[Brief] Return every record exactly as written.

[Material supplied]

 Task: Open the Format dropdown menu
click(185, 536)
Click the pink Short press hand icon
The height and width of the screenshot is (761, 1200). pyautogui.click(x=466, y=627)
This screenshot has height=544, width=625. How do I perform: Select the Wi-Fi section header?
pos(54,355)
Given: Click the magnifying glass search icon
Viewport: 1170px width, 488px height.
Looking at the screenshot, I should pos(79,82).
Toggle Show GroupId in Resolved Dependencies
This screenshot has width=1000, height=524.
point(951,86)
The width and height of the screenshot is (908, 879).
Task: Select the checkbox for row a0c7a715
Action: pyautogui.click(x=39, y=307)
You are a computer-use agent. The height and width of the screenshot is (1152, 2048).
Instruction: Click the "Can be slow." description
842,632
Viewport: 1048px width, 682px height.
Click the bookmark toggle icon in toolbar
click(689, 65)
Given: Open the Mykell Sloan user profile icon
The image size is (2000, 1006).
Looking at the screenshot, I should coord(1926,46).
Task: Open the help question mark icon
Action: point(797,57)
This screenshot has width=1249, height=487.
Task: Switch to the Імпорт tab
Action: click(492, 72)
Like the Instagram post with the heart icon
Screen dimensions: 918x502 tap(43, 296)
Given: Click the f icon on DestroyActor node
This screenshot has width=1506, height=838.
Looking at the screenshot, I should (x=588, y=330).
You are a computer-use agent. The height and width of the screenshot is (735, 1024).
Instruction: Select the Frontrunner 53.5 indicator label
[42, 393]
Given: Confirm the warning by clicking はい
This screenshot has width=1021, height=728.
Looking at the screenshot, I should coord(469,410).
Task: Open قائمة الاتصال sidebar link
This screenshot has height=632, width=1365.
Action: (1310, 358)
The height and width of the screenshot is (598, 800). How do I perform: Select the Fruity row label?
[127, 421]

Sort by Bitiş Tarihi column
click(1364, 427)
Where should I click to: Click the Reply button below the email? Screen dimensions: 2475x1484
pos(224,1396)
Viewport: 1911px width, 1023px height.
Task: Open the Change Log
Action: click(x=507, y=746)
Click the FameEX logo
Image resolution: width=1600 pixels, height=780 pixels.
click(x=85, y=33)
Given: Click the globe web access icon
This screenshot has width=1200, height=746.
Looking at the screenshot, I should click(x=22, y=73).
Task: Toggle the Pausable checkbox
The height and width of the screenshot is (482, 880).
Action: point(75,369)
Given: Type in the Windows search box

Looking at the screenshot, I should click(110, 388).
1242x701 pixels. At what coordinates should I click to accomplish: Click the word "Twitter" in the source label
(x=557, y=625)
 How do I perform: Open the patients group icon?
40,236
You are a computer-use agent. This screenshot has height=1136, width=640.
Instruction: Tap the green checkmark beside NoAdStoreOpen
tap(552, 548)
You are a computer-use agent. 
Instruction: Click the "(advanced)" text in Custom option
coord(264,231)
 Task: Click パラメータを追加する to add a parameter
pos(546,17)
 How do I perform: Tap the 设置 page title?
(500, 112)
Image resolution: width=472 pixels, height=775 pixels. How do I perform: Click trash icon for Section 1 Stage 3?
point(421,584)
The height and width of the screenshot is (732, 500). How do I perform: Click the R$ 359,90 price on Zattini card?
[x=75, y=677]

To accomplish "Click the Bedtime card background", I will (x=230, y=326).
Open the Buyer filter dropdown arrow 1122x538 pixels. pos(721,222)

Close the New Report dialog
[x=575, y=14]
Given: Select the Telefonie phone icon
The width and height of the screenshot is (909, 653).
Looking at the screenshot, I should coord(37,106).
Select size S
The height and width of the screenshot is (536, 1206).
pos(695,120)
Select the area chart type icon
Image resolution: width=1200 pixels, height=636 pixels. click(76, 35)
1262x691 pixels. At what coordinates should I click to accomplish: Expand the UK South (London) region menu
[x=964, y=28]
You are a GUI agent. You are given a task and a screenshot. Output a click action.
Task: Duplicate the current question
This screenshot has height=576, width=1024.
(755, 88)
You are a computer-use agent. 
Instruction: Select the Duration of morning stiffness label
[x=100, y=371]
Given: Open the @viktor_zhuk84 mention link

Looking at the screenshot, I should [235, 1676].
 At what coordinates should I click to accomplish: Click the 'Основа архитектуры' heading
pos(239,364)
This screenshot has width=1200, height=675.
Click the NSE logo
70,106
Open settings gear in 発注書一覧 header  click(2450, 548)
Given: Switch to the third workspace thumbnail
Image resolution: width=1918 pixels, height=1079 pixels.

[Response to the exercise]
 Task: Open the Format dropdown menu
click(185, 536)
Click the pink Short press hand icon
The height and width of the screenshot is (761, 1200). pyautogui.click(x=466, y=627)
This screenshot has height=544, width=625. How do I perform: Select the Wi-Fi section header?
pos(54,355)
Given: Click the magnifying glass search icon
Viewport: 1170px width, 488px height.
Looking at the screenshot, I should pos(79,82).
Toggle Show GroupId in Resolved Dependencies
This screenshot has width=1000, height=524.
point(951,86)
The width and height of the screenshot is (908, 879).
Task: Select the checkbox for row a0c7a715
Action: pyautogui.click(x=39, y=307)
You are a computer-use agent. The height and width of the screenshot is (1152, 2048).
Instruction: Click the "Can be slow." description
842,632
Viewport: 1048px width, 682px height.
Click the bookmark toggle icon in toolbar
click(689, 65)
Given: Open the Mykell Sloan user profile icon
The image size is (2000, 1006).
Looking at the screenshot, I should coord(1926,46).
Task: Open the help question mark icon
Action: point(797,57)
This screenshot has width=1249, height=487.
Task: Switch to the Імпорт tab
Action: click(492, 72)
Like the Instagram post with the heart icon
Screen dimensions: 918x502 tap(43, 296)
Given: Click the f icon on DestroyActor node
This screenshot has width=1506, height=838.
Looking at the screenshot, I should (x=588, y=330).
You are a computer-use agent. The height and width of the screenshot is (735, 1024).
Instruction: Select the Frontrunner 53.5 indicator label
[42, 393]
Given: Confirm the warning by clicking はい
This screenshot has width=1021, height=728.
Looking at the screenshot, I should coord(469,410).
Task: Open قائمة الاتصال sidebar link
This screenshot has height=632, width=1365.
Action: (1310, 358)
The height and width of the screenshot is (598, 800). How do I perform: Select the Fruity row label?
[127, 421]

Sort by Bitiş Tarihi column
click(1364, 427)
Where should I click to: Click the Reply button below the email? Screen dimensions: 2475x1484
pos(224,1396)
Viewport: 1911px width, 1023px height.
Task: Open the Change Log
Action: click(x=507, y=746)
Click the FameEX logo
Image resolution: width=1600 pixels, height=780 pixels.
click(x=85, y=33)
Given: Click the globe web access icon
This screenshot has width=1200, height=746.
Looking at the screenshot, I should click(x=22, y=73).
Task: Toggle the Pausable checkbox
The height and width of the screenshot is (482, 880).
Action: point(75,369)
Given: Type in the Windows search box

Looking at the screenshot, I should click(110, 388).
1242x701 pixels. At what coordinates should I click to accomplish: Click the word "Twitter" in the source label
(x=557, y=625)
 How do I perform: Open the patients group icon?
40,236
You are a computer-use agent. This screenshot has height=1136, width=640.
Instruction: Tap the green checkmark beside NoAdStoreOpen
tap(552, 548)
You are a computer-use agent. 
Instruction: Click the "(advanced)" text in Custom option
coord(264,231)
 Task: Click パラメータを追加する to add a parameter
pos(546,17)
 How do I perform: Tap the 设置 page title?
(500, 112)
Image resolution: width=472 pixels, height=775 pixels. How do I perform: Click trash icon for Section 1 Stage 3?
point(421,584)
The height and width of the screenshot is (732, 500). How do I perform: Click the R$ 359,90 price on Zattini card?
[x=75, y=677]

To accomplish "Click the Bedtime card background", I will (x=230, y=326).
Open the Buyer filter dropdown arrow 1122x538 pixels. pos(721,222)

Close the New Report dialog
[x=575, y=14]
Given: Select the Telefonie phone icon
The width and height of the screenshot is (909, 653).
Looking at the screenshot, I should coord(37,106).
Select size S
The height and width of the screenshot is (536, 1206).
pos(695,120)
Select the area chart type icon
Image resolution: width=1200 pixels, height=636 pixels. click(76, 35)
1262x691 pixels. At what coordinates should I click to accomplish: Expand the UK South (London) region menu
[x=964, y=28]
You are a GUI agent. You are given a task and a screenshot. Output a click action.
Task: Duplicate the current question
This screenshot has height=576, width=1024.
(755, 88)
You are a computer-use agent. 
Instruction: Select the Duration of morning stiffness label
[x=100, y=371]
Given: Open the @viktor_zhuk84 mention link

Looking at the screenshot, I should [235, 1676].
 At what coordinates should I click to accomplish: Click the 'Основа архитектуры' heading
pos(239,364)
This screenshot has width=1200, height=675.
Click the NSE logo
70,106
Open settings gear in 発注書一覧 header  click(2450, 548)
Given: Switch to the third workspace thumbnail
Image resolution: width=1918 pixels, height=1079 pixels.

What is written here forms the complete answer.